This morning P and I went for a walk in a Country Park a few miles away. I dislike its tidied and urbanised nature but at its centre are two lakes which make it worth a visit.
We go briskly along the near side of the main lake without my really noticing it, and then break away from the main track to find a wilder patch. The bracken here reaches up to my chin and to start with the path I found here a few months earlier eludes me. Then I find it, and my hollow footfalls on the beaten earth sound as though I'm walking along above a secret tunnel. September's sun is low against my face.
On the far side of the smaller lake I sit down on a convenient fallen trunk, sprung against my weight across a gap, and the sun promptly goes in. Then I notice the mildly sulphuric smell of the backwater - too late: P is up to her elbows in stinking black mud. We move to a cleaner stretch of the lake and P continues her investigations along the bank, sending ripples through the reflection on overhanging trees. Tiny pin pricks all across the water's surface reveal the movement of insects below. Heavier versions of dragonflies hover like bombers, their wings a slow, nearly-visible blur. By now, P is trying to find something forbidden to get my attention. Failing repeatedly, she comes eventually to sit beside me. Time to move on.
The ground is thick with acorn cups, but where are all the acorns? The under-storey of the bracken is dieing and turning Pippa-coloured. Away from the pond, the fragmented glare of light bounces off a mass of small leaved trees and I pluck a sprig from them to check its identity later (unsuccessfully as it turn out).
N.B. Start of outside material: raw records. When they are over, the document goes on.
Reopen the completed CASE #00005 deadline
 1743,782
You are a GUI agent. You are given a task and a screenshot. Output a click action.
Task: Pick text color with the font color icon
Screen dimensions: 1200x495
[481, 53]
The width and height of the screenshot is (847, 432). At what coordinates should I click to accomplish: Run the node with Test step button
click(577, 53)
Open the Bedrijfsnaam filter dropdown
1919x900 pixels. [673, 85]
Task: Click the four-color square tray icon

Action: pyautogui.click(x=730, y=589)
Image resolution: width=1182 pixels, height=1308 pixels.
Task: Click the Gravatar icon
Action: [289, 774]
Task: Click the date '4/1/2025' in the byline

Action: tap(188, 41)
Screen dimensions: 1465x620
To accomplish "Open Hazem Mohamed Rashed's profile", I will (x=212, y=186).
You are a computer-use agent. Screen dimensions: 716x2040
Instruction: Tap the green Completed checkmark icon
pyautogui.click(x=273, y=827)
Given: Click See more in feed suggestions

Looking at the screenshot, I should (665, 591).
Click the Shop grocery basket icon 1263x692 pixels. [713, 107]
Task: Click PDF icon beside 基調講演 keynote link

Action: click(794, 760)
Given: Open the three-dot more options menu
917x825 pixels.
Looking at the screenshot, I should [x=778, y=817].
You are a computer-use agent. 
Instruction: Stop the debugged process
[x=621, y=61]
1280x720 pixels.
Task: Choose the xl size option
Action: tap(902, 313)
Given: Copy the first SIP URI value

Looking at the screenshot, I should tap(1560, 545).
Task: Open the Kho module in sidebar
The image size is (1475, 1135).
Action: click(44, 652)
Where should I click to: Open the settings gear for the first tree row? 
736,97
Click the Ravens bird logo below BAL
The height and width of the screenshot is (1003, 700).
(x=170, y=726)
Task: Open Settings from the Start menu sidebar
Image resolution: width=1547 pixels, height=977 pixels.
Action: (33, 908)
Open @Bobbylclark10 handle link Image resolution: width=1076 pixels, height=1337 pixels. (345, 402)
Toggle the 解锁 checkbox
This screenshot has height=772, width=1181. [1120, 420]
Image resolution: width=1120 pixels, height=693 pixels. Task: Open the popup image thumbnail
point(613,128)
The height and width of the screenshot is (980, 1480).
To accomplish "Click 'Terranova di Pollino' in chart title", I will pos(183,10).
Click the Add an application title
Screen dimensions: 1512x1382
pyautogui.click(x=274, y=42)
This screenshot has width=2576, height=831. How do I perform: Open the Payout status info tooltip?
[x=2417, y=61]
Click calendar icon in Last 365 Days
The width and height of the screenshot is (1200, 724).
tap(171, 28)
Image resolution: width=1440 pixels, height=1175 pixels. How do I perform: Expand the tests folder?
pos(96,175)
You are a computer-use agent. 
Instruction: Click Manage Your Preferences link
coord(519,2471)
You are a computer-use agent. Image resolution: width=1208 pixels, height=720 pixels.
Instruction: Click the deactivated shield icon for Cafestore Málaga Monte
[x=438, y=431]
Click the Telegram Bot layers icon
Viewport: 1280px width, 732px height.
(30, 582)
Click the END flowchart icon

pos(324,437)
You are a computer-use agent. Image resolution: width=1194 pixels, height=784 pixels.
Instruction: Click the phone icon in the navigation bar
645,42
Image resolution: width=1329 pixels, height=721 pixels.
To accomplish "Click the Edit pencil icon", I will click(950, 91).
We come back on high ground above the main lake, on a wide track with banks arching up around it, the sides held back by fingers of roots. Among the trees are a mature holly, its branches in gracefully swept dense layers, and a painfully slender rowan with ornamentally complex leaves.
Even up here the park management seems heavy-handed to me. Around one tree-trunk, a trio of next boxes is packed together, making me wonder whether birds care to be housed in such proximity. I suppose it saves on flying time for visiting - and also on ladder moving time when putting them up there.
We're nearly back at the start. The graveled path changes to tarmac. Just as I'm getting really annoyed by the growing traffic noise, we pass the last few bushes and suddenly the main lake is there - arrestingly beautiful. I remember why we come back here, as the sunlight glints on the water. Watching, I discern more and more patterns across is as clouds move above, the light changes, and wind ruffles the surface. It must never look quite the same for two moments together. Even the unconvincingly antiqued boat-house is in keeping in such an obviously picturesque setting.
No wonder they take such care of it all really.